What the exercise asks
Reproduce exactly the lines from the top of the records below through the line holding "Products (67, 1936)".

* * * * * * *

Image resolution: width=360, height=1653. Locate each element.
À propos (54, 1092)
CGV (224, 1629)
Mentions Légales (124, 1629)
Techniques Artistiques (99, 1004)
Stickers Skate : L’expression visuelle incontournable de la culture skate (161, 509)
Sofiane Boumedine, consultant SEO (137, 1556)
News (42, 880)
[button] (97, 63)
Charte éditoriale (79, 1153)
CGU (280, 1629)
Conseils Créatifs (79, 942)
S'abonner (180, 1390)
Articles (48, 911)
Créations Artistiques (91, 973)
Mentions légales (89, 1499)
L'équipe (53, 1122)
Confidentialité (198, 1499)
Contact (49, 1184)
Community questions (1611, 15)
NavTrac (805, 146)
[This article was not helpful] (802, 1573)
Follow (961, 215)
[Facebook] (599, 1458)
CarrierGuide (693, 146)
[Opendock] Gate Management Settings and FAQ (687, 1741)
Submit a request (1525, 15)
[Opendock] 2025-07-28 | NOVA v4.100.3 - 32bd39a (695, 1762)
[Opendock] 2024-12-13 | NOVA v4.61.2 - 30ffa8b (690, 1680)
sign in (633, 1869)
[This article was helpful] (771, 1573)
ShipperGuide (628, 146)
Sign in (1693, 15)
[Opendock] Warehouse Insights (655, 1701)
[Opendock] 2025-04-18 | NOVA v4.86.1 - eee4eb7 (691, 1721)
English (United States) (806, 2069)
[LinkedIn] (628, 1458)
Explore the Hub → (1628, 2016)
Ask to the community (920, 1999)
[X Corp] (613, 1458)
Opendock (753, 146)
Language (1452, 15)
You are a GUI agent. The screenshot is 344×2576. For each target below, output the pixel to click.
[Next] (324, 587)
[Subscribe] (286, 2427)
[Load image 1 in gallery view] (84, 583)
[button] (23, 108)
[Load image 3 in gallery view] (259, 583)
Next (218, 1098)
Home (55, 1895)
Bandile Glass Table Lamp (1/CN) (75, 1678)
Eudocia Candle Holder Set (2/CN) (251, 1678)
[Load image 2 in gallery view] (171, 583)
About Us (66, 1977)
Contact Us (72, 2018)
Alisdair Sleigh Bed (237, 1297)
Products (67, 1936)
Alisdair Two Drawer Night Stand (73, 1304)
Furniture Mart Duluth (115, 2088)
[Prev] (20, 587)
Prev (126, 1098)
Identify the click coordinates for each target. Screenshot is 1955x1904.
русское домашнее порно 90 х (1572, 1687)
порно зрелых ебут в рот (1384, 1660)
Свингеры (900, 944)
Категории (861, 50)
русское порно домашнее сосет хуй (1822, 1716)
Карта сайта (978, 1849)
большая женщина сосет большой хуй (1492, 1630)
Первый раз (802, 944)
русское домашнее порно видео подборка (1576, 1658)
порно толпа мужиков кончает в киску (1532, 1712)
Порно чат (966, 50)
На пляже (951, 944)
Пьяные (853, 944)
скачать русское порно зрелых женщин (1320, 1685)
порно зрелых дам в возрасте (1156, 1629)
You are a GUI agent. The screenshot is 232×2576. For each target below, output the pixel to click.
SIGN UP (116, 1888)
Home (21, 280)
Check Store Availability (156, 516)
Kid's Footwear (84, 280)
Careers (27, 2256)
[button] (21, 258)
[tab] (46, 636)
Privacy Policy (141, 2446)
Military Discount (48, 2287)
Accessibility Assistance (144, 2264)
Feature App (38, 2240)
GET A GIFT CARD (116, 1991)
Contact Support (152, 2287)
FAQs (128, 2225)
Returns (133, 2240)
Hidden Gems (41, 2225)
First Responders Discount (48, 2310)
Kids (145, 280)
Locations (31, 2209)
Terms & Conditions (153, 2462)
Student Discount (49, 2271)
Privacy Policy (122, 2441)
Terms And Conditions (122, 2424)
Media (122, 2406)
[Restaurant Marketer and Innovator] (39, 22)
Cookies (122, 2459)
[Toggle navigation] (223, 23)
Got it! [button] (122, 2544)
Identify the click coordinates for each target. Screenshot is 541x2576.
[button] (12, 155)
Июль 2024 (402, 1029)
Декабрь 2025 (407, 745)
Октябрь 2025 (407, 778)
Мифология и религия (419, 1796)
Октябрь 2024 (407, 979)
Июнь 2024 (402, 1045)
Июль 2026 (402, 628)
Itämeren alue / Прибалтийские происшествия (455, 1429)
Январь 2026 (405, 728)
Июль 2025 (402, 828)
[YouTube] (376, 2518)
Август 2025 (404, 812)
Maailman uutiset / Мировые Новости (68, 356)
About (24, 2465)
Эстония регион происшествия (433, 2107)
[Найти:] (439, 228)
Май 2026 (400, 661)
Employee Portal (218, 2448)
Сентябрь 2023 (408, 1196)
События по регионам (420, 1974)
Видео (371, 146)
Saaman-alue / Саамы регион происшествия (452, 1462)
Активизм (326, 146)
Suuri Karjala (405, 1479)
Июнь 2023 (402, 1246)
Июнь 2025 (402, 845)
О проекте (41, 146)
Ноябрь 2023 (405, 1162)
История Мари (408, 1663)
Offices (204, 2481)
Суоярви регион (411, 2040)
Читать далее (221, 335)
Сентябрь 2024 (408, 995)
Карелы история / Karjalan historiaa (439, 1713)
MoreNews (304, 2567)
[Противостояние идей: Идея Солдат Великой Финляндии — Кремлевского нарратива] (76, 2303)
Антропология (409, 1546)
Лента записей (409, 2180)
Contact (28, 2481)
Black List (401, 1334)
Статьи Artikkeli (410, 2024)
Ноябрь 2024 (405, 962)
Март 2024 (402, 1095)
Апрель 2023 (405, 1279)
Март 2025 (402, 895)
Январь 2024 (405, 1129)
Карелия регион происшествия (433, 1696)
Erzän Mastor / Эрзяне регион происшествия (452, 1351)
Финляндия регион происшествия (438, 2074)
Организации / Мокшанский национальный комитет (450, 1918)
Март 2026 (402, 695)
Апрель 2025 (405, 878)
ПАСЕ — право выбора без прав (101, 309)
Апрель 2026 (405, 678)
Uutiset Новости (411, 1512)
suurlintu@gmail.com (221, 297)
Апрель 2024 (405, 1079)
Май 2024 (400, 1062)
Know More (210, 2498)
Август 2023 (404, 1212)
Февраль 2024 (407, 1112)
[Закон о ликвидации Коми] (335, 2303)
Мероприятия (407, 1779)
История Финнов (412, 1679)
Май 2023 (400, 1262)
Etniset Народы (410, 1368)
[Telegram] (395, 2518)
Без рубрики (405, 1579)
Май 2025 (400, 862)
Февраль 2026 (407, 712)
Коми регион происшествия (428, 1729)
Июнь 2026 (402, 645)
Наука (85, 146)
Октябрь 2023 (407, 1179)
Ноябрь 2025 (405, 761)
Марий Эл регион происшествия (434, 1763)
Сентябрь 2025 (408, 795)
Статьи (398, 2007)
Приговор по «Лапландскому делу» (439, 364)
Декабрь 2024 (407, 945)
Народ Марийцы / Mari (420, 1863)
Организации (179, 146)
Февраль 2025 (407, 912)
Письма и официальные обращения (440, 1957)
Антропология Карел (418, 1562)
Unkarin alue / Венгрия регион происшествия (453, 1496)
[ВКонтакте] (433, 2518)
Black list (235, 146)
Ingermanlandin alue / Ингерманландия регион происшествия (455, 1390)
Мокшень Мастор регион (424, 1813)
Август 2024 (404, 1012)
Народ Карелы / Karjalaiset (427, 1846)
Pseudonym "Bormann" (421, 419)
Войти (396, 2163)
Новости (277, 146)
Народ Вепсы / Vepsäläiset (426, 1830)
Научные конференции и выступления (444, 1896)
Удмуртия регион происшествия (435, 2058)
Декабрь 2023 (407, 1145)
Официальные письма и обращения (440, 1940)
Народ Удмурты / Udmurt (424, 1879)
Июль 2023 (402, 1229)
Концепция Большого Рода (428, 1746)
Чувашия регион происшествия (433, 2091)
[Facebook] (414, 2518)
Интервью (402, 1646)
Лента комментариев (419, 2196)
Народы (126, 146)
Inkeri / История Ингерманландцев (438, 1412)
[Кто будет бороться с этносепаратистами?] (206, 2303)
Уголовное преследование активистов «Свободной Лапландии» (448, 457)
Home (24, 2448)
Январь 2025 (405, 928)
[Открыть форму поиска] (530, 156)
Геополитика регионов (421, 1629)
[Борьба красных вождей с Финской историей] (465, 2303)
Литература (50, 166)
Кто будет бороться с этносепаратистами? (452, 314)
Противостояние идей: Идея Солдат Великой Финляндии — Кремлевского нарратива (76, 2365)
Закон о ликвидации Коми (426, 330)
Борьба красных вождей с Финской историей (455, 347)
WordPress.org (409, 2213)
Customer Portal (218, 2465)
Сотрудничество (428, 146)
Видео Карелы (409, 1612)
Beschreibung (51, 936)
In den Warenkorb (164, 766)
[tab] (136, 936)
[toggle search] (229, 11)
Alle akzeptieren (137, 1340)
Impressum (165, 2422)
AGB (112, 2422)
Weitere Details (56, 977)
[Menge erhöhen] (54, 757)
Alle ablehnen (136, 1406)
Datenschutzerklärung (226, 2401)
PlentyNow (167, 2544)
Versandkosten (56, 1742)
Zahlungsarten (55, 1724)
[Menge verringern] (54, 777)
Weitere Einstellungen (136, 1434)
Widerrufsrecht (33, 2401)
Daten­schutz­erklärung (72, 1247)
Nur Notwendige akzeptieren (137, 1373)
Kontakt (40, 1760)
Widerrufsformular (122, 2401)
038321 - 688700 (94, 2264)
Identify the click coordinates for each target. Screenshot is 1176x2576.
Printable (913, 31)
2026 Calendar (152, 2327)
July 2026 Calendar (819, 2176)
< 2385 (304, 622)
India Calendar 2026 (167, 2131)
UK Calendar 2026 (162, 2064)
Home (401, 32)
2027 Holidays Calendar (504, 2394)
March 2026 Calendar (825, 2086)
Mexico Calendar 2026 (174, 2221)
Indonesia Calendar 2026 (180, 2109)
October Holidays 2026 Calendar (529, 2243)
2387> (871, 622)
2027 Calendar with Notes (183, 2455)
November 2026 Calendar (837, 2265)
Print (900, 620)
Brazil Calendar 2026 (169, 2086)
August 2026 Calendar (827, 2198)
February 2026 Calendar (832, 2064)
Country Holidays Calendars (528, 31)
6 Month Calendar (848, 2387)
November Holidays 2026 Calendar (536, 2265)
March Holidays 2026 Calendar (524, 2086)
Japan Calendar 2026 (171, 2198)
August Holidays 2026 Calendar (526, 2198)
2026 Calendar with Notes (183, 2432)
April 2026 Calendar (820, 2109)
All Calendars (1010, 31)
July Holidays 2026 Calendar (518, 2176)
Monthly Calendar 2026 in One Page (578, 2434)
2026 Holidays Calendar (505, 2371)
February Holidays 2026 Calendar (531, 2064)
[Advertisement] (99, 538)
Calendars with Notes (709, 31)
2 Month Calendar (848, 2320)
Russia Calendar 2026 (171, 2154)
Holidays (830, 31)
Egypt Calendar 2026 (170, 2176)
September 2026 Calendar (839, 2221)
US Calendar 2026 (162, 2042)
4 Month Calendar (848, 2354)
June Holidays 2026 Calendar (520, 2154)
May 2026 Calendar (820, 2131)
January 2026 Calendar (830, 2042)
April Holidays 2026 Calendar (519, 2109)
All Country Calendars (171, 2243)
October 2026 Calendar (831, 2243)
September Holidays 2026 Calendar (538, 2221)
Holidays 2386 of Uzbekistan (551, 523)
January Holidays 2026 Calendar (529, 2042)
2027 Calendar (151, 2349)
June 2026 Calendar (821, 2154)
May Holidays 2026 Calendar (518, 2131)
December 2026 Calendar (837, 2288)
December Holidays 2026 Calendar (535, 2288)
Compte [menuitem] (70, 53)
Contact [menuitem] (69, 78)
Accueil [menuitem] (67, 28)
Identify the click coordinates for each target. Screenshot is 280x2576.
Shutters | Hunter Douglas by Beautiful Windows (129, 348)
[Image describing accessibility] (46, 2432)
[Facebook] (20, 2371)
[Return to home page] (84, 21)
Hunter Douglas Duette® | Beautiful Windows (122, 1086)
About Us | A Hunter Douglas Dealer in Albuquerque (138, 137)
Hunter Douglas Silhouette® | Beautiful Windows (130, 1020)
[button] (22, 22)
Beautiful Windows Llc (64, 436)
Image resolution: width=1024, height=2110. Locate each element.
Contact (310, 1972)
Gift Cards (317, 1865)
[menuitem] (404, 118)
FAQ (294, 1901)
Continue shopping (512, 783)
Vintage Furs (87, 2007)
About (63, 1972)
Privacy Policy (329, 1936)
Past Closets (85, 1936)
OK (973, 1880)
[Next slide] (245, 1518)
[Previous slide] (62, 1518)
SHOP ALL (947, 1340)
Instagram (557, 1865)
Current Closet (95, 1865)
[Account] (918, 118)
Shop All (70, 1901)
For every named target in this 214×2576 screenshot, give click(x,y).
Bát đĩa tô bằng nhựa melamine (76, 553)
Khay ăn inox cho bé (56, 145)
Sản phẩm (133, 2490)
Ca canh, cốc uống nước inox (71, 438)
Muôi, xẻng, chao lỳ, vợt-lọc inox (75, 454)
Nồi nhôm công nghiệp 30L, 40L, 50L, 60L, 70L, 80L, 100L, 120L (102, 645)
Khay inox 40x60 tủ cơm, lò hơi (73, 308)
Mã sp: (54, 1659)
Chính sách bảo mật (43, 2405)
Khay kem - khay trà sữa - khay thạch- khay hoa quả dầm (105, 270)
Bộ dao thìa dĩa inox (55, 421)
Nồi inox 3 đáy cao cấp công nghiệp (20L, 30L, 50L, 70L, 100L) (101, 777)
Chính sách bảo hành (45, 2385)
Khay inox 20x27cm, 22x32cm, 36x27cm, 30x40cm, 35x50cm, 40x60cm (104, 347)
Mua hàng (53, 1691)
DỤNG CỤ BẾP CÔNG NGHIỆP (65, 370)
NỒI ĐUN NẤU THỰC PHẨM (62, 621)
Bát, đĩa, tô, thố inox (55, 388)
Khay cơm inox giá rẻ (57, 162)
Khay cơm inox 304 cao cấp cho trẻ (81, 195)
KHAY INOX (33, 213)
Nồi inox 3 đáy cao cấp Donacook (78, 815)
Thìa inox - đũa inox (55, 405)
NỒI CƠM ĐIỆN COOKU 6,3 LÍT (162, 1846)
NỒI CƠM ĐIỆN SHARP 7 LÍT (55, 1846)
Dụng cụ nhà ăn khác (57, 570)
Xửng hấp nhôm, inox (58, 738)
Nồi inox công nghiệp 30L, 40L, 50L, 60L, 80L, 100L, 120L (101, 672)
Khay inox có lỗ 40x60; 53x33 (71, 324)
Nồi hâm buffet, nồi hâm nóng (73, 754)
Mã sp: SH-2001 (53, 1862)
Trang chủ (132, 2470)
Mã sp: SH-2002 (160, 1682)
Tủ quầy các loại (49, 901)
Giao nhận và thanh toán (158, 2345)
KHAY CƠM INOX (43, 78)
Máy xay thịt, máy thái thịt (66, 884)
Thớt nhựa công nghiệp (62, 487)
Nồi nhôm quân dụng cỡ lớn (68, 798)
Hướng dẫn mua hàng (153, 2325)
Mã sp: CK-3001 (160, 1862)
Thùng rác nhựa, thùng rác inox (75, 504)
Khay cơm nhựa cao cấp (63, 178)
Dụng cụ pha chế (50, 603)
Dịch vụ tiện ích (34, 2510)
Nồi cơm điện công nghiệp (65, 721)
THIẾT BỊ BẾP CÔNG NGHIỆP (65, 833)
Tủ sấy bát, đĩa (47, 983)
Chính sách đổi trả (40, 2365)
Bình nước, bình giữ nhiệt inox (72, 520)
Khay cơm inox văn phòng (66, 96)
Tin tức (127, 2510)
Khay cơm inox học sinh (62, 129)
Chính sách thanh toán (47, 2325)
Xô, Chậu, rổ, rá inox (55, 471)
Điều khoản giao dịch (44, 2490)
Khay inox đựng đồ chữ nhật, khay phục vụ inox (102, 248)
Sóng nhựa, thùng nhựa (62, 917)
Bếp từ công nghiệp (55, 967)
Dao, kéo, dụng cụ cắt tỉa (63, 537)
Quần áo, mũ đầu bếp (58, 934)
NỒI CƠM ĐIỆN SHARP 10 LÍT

* * * * * * *

Written response
Image resolution: width=360, height=1653. Locate each element.
À propos (54, 1092)
CGV (224, 1629)
Mentions Légales (124, 1629)
Techniques Artistiques (99, 1004)
Stickers Skate : L’expression visuelle incontournable de la culture skate (161, 509)
Sofiane Boumedine, consultant SEO (137, 1556)
News (42, 880)
[button] (97, 63)
Charte éditoriale (79, 1153)
CGU (280, 1629)
Conseils Créatifs (79, 942)
S'abonner (180, 1390)
Articles (48, 911)
Créations Artistiques (91, 973)
Mentions légales (89, 1499)
L'équipe (53, 1122)
Confidentialité (198, 1499)
Contact (49, 1184)
Community questions (1611, 15)
NavTrac (805, 146)
[This article was not helpful] (802, 1573)
Follow (961, 215)
[Facebook] (599, 1458)
CarrierGuide (693, 146)
[Opendock] Gate Management Settings and FAQ (687, 1741)
Submit a request (1525, 15)
[Opendock] 2025-07-28 | NOVA v4.100.3 - 32bd39a (695, 1762)
[Opendock] 2024-12-13 | NOVA v4.61.2 - 30ffa8b (690, 1680)
sign in (633, 1869)
[This article was helpful] (771, 1573)
ShipperGuide (628, 146)
Sign in (1693, 15)
[Opendock] Warehouse Insights (655, 1701)
[Opendock] 2025-04-18 | NOVA v4.86.1 - eee4eb7 (691, 1721)
English (United States) (806, 2069)
[LinkedIn] (628, 1458)
Explore the Hub → (1628, 2016)
Ask to the community (920, 1999)
[X Corp] (613, 1458)
Opendock (753, 146)
Language (1452, 15)
You are a GUI agent. The screenshot is 344×2576. For each target below, output the pixel to click.
[Next] (324, 587)
[Subscribe] (286, 2427)
[Load image 1 in gallery view] (84, 583)
[button] (23, 108)
[Load image 3 in gallery view] (259, 583)
Next (218, 1098)
Home (55, 1895)
Bandile Glass Table Lamp (1/CN) (75, 1678)
Eudocia Candle Holder Set (2/CN) (251, 1678)
[Load image 2 in gallery view] (171, 583)
About Us (66, 1977)
Contact Us (72, 2018)
Alisdair Sleigh Bed (237, 1297)
Products (67, 1936)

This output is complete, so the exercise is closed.